Reasons for Poor Audio

Devices and Proximity

Many recordings are made with small concealed handheld microcassette or digital voice recorders. When they are concealed in a shirt pocket or a purse the sound becomes muffled and the sibilant syllables of speech (esses, effs, etc) are hard to hear.  When the device is placed under a car seat, the road vibrations shake it and the roar can become overpowering.

The relative distance of the device to a noise source and the target of the speech plays a big role in intelligibility. In interior rooms the microphone picks up the sound reflections coming off the walls, floor and ceiling, blurring the speech of the far person. If placed near an air conditioning vent, the blower noise will make the noise floor much louder and the speech harder to hear.

Recording Methods for Phone Calls

Many people try to record phone conversations or voicemails by holding one device up to the other and recording through the air.  As a result the speech sounds very tinny and low in level. Any movement or noise in the room will overpower the speech.

Direct recording is always preferable. There are quite a few cell phone apps that promise two-way recording of phone calls. Be sure to test the app with your phone first before recording something important. You might need to turn your speaker on in order to get both sides of the conversation.

Device Settings

Device settings also contribute to poor fidelity.  Digital devices only have so much memory.  The length of recording time available is inversely related to the recording quality you select.  The better the quality, the more storage is taken and the less time is available.

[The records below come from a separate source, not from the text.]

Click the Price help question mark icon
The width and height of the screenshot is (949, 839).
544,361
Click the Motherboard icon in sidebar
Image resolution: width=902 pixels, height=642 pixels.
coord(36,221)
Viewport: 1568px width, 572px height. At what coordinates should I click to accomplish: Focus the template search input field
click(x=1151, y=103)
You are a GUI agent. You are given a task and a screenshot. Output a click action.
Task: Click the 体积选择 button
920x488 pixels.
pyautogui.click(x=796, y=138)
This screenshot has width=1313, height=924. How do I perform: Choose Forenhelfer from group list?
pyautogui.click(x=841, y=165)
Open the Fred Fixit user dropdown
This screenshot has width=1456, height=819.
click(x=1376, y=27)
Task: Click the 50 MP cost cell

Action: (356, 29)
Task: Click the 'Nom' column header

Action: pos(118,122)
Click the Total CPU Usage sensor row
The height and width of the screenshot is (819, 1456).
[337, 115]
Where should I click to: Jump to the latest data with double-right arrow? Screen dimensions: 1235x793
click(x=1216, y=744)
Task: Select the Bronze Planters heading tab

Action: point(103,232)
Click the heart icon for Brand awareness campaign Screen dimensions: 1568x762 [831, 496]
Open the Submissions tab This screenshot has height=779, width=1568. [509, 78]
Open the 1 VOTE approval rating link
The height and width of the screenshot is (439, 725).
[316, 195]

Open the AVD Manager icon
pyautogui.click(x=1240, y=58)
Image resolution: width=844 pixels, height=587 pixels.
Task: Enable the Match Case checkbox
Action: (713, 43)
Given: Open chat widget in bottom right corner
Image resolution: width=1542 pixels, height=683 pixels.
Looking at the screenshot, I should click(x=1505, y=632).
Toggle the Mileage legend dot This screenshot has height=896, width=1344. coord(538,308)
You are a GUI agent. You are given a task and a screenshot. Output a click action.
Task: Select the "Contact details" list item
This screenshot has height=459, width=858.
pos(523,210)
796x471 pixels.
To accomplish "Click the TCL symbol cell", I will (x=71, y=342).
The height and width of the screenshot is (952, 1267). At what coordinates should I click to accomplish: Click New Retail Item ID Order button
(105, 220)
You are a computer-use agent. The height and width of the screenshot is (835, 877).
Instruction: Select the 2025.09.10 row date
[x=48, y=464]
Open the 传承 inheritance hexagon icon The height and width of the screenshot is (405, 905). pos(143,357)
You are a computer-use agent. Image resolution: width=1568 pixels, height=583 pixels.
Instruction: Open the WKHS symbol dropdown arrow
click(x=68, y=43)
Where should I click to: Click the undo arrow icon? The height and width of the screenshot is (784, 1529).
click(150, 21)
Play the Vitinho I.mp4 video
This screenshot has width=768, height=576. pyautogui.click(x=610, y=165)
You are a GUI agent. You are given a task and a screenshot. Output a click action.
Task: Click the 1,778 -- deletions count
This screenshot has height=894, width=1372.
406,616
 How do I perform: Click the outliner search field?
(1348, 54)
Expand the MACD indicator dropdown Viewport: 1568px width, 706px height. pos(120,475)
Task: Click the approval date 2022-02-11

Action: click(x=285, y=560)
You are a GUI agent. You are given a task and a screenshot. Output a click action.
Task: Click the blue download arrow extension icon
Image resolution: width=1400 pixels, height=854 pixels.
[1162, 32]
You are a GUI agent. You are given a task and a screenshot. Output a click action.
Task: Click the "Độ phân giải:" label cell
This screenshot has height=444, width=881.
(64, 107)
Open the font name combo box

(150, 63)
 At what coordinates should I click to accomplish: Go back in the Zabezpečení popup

For digital devices this is determined by the sampling bitrate.  Higher sampling rates give more accurate results but take up more storage. Lower sampling rates result in poorer quality audio.  The first thing to suffer is the high end sibilant sounds (S, F, Z). Other audible artifacts can appear such as phasing (that “underwater” sound) and "musical" bell-like tones  Also, let’s not forget distortion caused by incorrectly set record levels or faulty automatic level compensating circuitry.

Automatic Voice Activation

If your device has this available, DON'T USE IT.  This can result in files where the device stops recording in the middle of a sentence and then picks up again maybe a few minutes later.  It is impossible to tell how long the pause is, so there is no continuity to the recording.  You won't be able to trust the what you are hearing.

Power Sources

If the recorder is placed near a power source with a strong transformer, the electrical hum can often be as loud as the voice signal.  In cheaper microcassette recorders, the noise of the motors that drive the cassette hubs can be picked up by the recording heads and heard on the tape.

External Devices

Other external devices can leave their mark as well.  For instance, “smart” phones generate strong pulses that can be picked up by recorders located many feet away.  Medical equipment can generate loud tones as well.  Air conditioners create full-spectrum noise that is difficult to separate from low speech signals. Televisions and radios are particularly tough when it comes to noise removal because much of the broadcast contains actors’ and commentators’ dialog.  The same algorithms that separate speech from noise will bring up the broadcast dialog right along with the targeted speech.

Location

The location itself can pose challenges for audio cleanup.  For example, the traffic that speeds along a highway makes loud swooshes as the cars pass by.  If a recording is made over dinner in a restaurant, there are other conversations going on simultaneously along with ambient music and the general noise associated with food service.